* _Document segment_:
◇ ◇ ◇ ◇ ◇ ◇ ◇

Unnamed: 0,Topic,Count,Name,Representation,Representative_Docs
0,-1,4135,-1_models_data_model_learning,"[models, data, model, learning, based, perform...",[Task-Equivariant Graph Few-shot Learning Alth...
1,0,413,0_language_llms_models_language models,"[language, llms, models, language models, larg...",[LayerNorm: A key component in parameter-effic...
2,1,322,1_federated_fl_federated learning_clients,"[federated, fl, federated learning, clients, p...",[A Survey on Blockchain-Based Federated Learni...
3,2,311,2_driving_traffic_autonomous_trajectory,"[driving, traffic, autonomous, trajectory, veh...",[Action and Trajectory Planning for Urban Auto...
4,3,301,3_neural_networks_gradient_optimization,"[neural, networks, gradient, optimization, neu...",[Occam Gradient Descent Deep learning neural n...
5,4,289,4_rl_policy_reinforcement_reinforcement learning,"[rl, policy, reinforcement, reinforcement lear...",[Sharper Model-free Reinforcement Learning for...
6,5,258,5_visual_multimodal_image_vision,"[visual, multimodal, image, vision, language, ...",[CLIP meets DINO for Tuning Zero-Shot Classifi...
7,6,238,6_matrix_regression_learning_data,"[matrix, regression, learning, data, label, di...",[An Unbiased Risk Estimator for Partial Label ...
8,7,219,7_ai_human_ai systems_systems,"[ai, human, ai systems, systems, intelligence,...",[Human-AI collaboration is not very collaborat...

◇ ◇ ◇ ◇ ◇ ◇ ◇

* _What to work on_:
In the topic table, what Count is listed for the topic named "1_federated_fl_federated learning_clients"?

◇ ◇ ◇ ◇ ◇ ◇ ◇

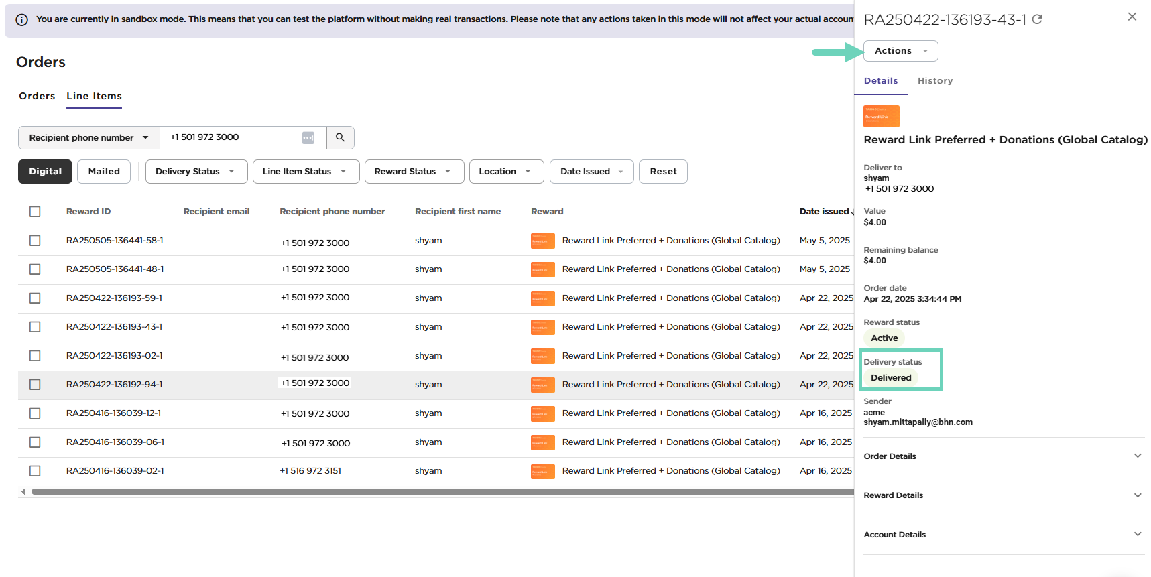
Task: Check the box for RA250416-136039-12-1
Action: click(x=35, y=413)
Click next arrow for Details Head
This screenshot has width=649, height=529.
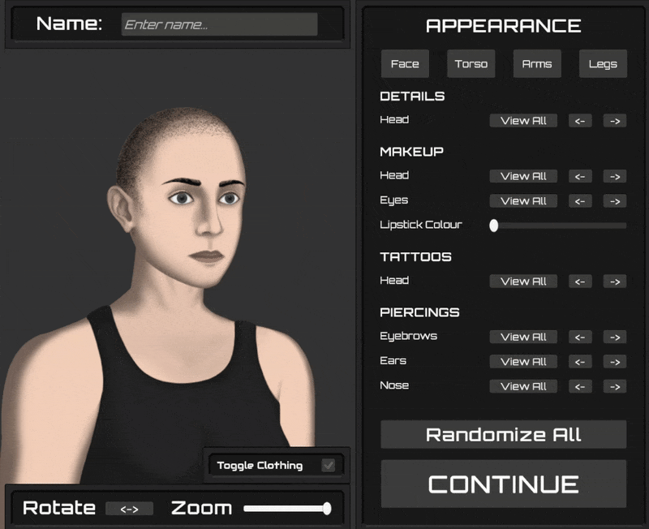[614, 121]
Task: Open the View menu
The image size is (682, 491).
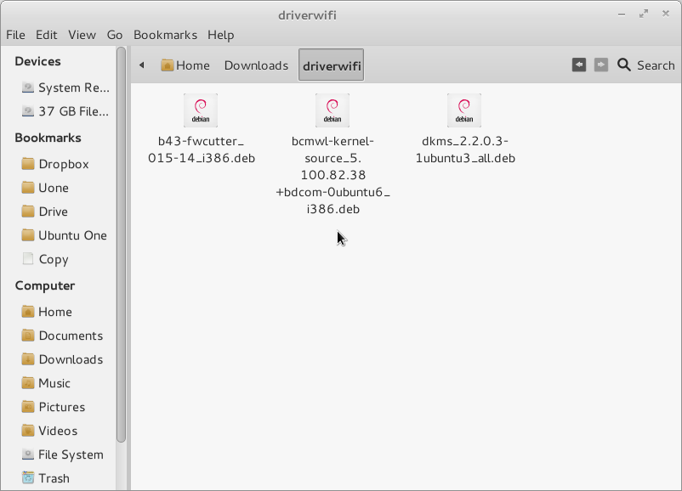Action: (82, 35)
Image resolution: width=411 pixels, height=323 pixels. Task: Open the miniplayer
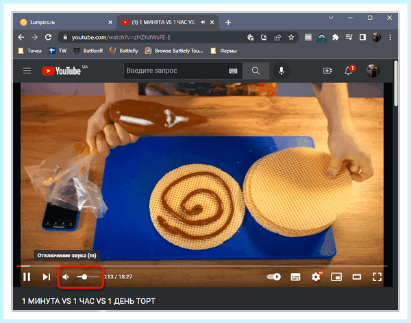(336, 277)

◇ ◇ ◇ ◇ ◇ ◇ ◇

* _Response box_:
322